Start of Excerpted text

Just measured: lto +O3 improves over O2 by a decent 4.8% geomean. More
data come later.
164.gzip 1324 1322 -0.10%
175.vpr 1694 1703 0.51%
176.gcc 2293 2347 2.34%
181.mcf 1772 1797 1.43%
186.crafty 2320 2486 7.12%
197.parser 1166 1236 6.02%
252.eon 2443 2810 14.98%
253.perlbmk 2410 2407 -0.16%
254.gap 1987 2024 1.82%
255.vortex 2392 2826 18.13%
256.bzip2 1719 1760 2.38%
300.twolf 2288 2394 4.63%
David
On Mon, Nov 15, 2010 at 2:38 PM, Jan Hubicka <[email protected]> wrote:
>> I did some measurement (64bit).
>>
>> Experiment 1:
>>
>> -O2 -funroll-loops vs -O2
>>
>> It improves performance (geomean) by 0.56%, not too much:
>> O2 O2 unroll-loops
>> 164.gzip 1324 1331 0.56%
>> 175.vpr 1694 1605 -5.24%
>> 176.gcc 2293 2350 2.47%
>> 181.mcf 1772 1788 0.90%
>> 186.crafty 2320 2326 0.26%
>> 197.parser 1166 1162 -0.32%
>> 252.eon 2443 2529 3.50%
>> 253.perlbmk 2410 2460 2.07%
>> 254.gap 1987 2019 1.58%
>> 255.vortex 2392 2406 0.58%
>> 256.bzip2 1719 1715 -0.25%
>> 300.twolf 2288 2308 0.88%
>
> Can you also try -funroll-all-loops? As for pretty small programs, like
> spec2k, -funroll-all-loops is often win. In just few loops we can work out
> number of iterations.

End of Excerpted text
Start of Data listing

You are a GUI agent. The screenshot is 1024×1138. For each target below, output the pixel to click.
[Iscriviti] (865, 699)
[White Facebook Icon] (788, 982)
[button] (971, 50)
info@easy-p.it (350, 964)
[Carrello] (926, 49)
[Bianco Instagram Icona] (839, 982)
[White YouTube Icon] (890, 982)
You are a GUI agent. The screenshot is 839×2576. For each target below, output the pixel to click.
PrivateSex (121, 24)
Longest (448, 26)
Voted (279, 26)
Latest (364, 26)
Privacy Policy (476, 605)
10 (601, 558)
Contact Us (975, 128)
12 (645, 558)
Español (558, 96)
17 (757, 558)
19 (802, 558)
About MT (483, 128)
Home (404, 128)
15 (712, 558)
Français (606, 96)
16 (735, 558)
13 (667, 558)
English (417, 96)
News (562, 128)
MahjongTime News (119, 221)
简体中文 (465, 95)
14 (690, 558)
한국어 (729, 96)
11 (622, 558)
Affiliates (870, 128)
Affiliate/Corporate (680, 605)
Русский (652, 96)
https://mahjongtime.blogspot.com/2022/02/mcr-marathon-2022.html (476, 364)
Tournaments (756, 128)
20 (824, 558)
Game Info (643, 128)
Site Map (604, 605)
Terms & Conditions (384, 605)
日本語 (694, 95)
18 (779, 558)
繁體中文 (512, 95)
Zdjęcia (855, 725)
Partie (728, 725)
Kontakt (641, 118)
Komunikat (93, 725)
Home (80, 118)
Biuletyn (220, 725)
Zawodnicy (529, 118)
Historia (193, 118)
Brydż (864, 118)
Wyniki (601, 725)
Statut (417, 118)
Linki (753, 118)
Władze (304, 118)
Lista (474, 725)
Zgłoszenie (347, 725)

End of Data listing

▸ Work to complete
1/ Summarize the compiler benchmark thread in two sentences.
2/ According to the compiler benchmark thread, by what geomean percentage did -O2 -funroll-loops improve performance over -O2?

▸ List of solutions
1/ lto +O3 improves over O2 by a 4.8% geomean, and more data is to come. A quoted 64-bit measurement found that -O2 -funroll-loops improves over -O2 by only 0.56% geomean, and the reply asks for a trial of -funroll-all-loops, which is often a win for small programs such as spec2k.

2/ 0.56%.